The three generators available on the GPU are also available for use on the CPU in MATLAB®. The MATLAB generators have the same name and produce identical results given the same initial state. This is useful when you want to produce the same sets of random numbers on both the GPU and the CPU.

All of these generators pass the standard TestU01 test suite [1].

Changing the default random number generator

The function `gpurng` can store and reset the generator state for the GPU. You can also use `gpurng` to switch between the different generators that are provided. Before changing the generator, store the existing state so that it can be restored at the end of these tests.

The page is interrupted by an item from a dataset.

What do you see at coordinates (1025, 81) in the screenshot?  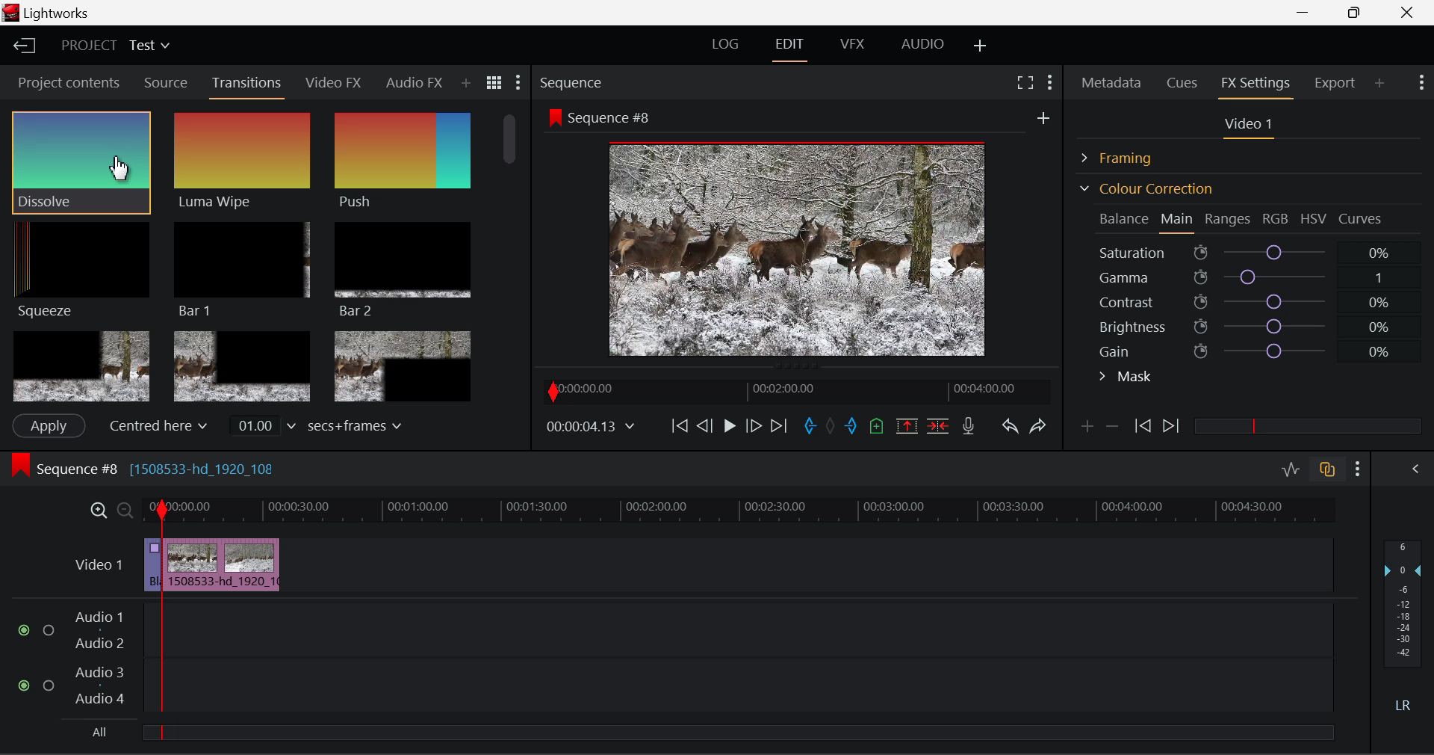 I see `Full Screen` at bounding box center [1025, 81].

```oldState = gpurng; gpurng(0, "Philox4x32-10"); disp(gpurng)```
``` Type: 'philox' Seed: 0 State: [7×1 uint32] ```

Generating uniformly distributed random numbers

Uniformly distributed random numbers are generated on the GPU using either `rand`, or `randi`. In performance terms, these two functions behave very similarly and only `rand` is measured here. `gputimeit` is used to measure the performance to ensure accurate timing results, automatically calling the function many times and correctly dealing with synchronization and other timing issues.

To compare the performance of the different generators, use `rand` to generate a large number of random numbers on the GPU using each generator. In the following code, `rand` generates $1{0}^{7}$ random numbers and is called 100 times for each generator. Each run is timed using `gputimeit`. Generating large samples of random numbers can take several minutes. The results indicate a performance comparison between the three random number generators available on the GPU.

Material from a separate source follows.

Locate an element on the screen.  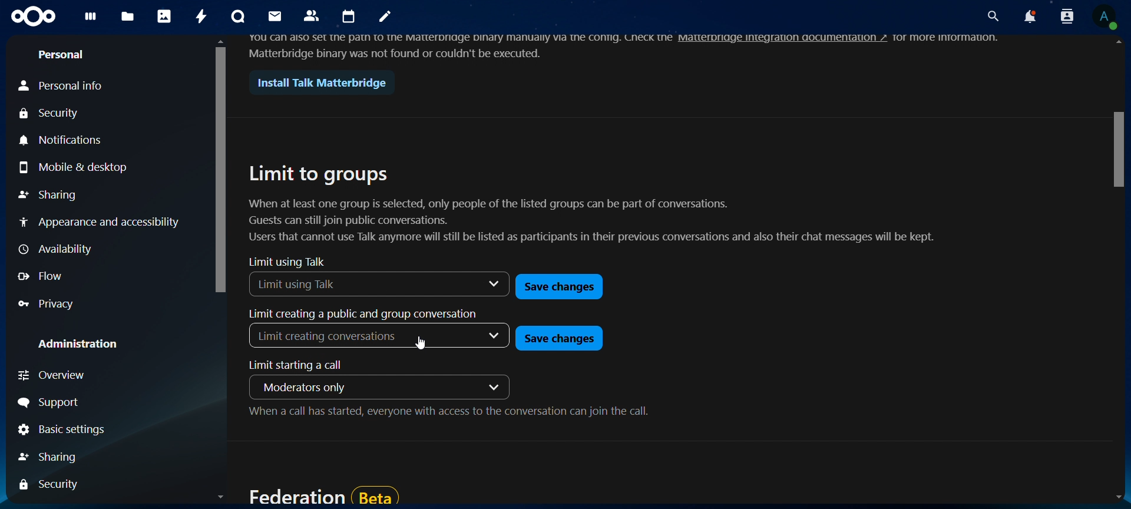
vertical scroll bar is located at coordinates (1114, 148).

```generators = ["Philox","Threefry","CombRecursive"]; gputimesU = nan(100,3); for g=1:numel(generators) % Set the generator gpurng(0, generators{g}); % Perform calculation 100 times, timing the generator for rep=1:100 gputimesU(rep,g) = gputimeit(@() rand(10000,1000,"gpuArray")); end end```
```% Plot the results figure hold on histogram(gputimesU(:,1),"BinWidth",1e-4); histogram(gputimesU(:,2),"BinWidth",1e-4); histogram(gputimesU(:,3),"BinWidth",1e-4) legend(generators) xlabel("Time to generate 10^7 random numbers (sec)") ylabel("Frequency") title("Generating samples in U(0,1) using " + d.Name) hold off```

The newer generators Threefry and Philox have similar perfomance. Both are faster than CombRecursive.

Generating normally distributed random numbers

Many simulations rely on perturbations sampled from a normal distribution. Similar to the uniform test, use `randn` to compare the performance of the three generators when generating normally distributed random numbers. Generating large samples of random numbers can take several minutes.

```generators = ["Philox","Threefry","CombRecursive"]; gputimesN = nan(100,3); for g=1:numel(generators) % Set the generator gpurng(0, generators{g}); % Perform calculation 100 times, timing the generator for rep=1:100 gputimesN(rep,g) = gputimeit(@() randn(10000,1000,"gpuArray")); end end```
```% Plot the results figure hold on histogram(gputimesN(:,1),"BinWidth",1e-4); histogram(gputimesN(:,2),"BinWidth",1e-4) histogram(gputimesN(:,3),"BinWidth",1e-4) legend(generators) xlabel("Time to generate 10^7 random numbers (sec)") ylabel("Frequency") title("Generating samples in N(0,1) using " + d.Name) hold off```

Once again, the results indicate that the Threefry and Philox generators perform similarly and are both notably faster than CombRecursive. The extra work required to produce normally distributed values reduces the rate at which values are produced by each of the generators.

Before finishing, restore the original generator state.

`gpurng(oldState);`

Conclusion

In this example, the three GPU random number generators are compared. The exact results vary depending on your GPU and computing platform. Each generator provides some advantages (`+`) and has some caveats (`-`).

Threefry

• (`+`) Fast

• (`+`) Based on well-known and well-tested Threefish algorithm

• (`-`) Relatively new in real-world usage

Philox

• (`+`) Fast

• (`-`) Relatively new in real-world usage

CombRecursive

• (`+`) Long track record in real-world usage

• (`-`) Slowest

References

[1] L'Ecuyer, P., and R. Simard. "TestU01: A C library for empirical testing of random number generators." ACM Transactions on Mathematical Software. Vol. 33, No. 4, 2007, article 22.